:: Extracted text ::
The Rickshaw Sangh secures an identity for individual rickshaw drivers through key social benefits – including an identity card, driver’s license, permit and uniform – and in turn mobilizes drivers into collectives and links them to commercial credit facilities to access formal credit and thus entry into the formal financial sector. Rickshaw collectives take joint responsibility for a group of loans, guaranteed by AIF, for which they can own their own vehicles through easy weekly repayments over a period of one year.
This life-changing asset creates a multiplier effect – by enabling economic freedom for drivers and by transforming their families. Joint spousal ownership of rickshaws, alongside newfound financial and social literacy skills, builds collective responsibility and entrepreneurialism that empowers spouses, drivers, and their children to create micro-enterprises of their own. The combination of asset ownership and social services not only have helped to formalize this industry as a whole, but also enhance drivers’ social standing and empower them with life skills and tools that have far-reaching impact. With their “new” identities, drivers can now access critical services such as education, healthcare, voter registration, and ration cards – and further credit from financial institutions for additional economic opportunities.
Many rural women play significant roles in their family’s livelihoods, yet illiteracy and traditional gender roles too often limit their roles to unskilled labor, restricting them from entrepreneurial activities. In rural areas of Rajasthan and Madhya Pradesh, the two most common livelihoods – agriculture and animal husbandry – face persistent threats of drought, and villagers are unable to benefit from government schemes that concentrate in and around industrial centers. Resource-poor families in these rural areas, particularly those who own little or no land, are forced to migrate to urban centers in search of unskilled work, often as bonded laborers.
:::
:: Source data ::
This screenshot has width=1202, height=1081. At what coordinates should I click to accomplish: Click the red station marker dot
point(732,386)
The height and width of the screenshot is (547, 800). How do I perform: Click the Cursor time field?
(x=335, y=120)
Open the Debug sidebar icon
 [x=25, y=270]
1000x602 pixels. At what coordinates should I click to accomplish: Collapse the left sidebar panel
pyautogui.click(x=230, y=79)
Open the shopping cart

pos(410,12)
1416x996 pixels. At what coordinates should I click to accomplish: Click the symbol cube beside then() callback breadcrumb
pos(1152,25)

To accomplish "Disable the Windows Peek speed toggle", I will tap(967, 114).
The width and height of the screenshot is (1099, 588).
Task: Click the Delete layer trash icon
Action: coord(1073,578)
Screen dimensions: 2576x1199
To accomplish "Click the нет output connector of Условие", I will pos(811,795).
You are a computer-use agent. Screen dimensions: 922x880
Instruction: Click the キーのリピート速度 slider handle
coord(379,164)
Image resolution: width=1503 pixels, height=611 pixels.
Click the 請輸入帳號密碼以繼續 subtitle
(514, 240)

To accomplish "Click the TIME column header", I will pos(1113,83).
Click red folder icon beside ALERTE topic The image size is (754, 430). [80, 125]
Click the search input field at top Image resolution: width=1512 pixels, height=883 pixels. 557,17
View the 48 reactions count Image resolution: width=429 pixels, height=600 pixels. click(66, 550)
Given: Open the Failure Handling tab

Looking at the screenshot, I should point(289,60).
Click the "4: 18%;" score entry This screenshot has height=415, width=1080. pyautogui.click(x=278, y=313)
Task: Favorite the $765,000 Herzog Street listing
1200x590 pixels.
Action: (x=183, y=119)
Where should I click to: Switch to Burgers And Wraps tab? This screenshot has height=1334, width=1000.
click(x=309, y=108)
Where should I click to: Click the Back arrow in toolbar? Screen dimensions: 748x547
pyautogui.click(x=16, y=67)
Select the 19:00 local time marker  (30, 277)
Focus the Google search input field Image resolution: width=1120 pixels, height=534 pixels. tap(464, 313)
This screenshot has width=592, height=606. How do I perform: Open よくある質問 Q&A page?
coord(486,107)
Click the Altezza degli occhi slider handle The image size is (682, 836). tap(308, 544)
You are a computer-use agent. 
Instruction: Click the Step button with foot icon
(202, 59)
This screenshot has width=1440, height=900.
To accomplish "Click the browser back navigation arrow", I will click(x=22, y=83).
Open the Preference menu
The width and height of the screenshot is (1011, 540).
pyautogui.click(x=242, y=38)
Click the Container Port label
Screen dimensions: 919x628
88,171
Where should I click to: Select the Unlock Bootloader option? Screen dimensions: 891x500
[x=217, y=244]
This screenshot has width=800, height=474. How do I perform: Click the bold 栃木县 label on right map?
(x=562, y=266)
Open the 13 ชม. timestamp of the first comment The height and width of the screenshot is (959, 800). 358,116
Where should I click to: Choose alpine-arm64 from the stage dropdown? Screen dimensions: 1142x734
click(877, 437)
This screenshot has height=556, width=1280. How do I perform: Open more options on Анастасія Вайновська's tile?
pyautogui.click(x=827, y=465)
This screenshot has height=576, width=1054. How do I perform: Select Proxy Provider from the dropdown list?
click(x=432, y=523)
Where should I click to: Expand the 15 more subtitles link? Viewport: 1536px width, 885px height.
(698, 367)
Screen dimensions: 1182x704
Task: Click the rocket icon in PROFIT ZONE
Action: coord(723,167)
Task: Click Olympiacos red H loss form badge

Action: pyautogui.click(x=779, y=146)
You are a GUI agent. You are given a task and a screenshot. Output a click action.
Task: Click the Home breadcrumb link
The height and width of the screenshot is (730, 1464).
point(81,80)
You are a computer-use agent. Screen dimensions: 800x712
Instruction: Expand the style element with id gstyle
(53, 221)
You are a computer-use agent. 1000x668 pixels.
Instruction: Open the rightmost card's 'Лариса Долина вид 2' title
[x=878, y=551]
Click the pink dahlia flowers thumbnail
:::
- [What you will do]
1/ In the text on rickshaw drivers and rural livelihoods, rewrite the passage from "Many rural women" up to and including "as bonded laborers.", changing "drought" to "water scarcity".
2/ According to the text on rickshaw drivers and rural livelihoods, over what period do rickshaw collectives repay their loans?

- [Problem solutions]
1/
Many rural women play significant roles in their family’s livelihoods, yet illiteracy and traditional gender roles too often limit their roles to unskilled labor, restricting them from entrepreneurial activities. In rural areas of Rajasthan and Madhya Pradesh, the two most common livelihoods – agriculture and animal husbandry – face persistent threats of water scarcity, and villagers are unable to benefit from government schemes that concentrate in and around industrial centers. Resource-poor families in these rural areas, particularly those who own little or no land, are forced to migrate to urban centers in search of unskilled work, often as bonded laborers.

2/ One year, through weekly repayments.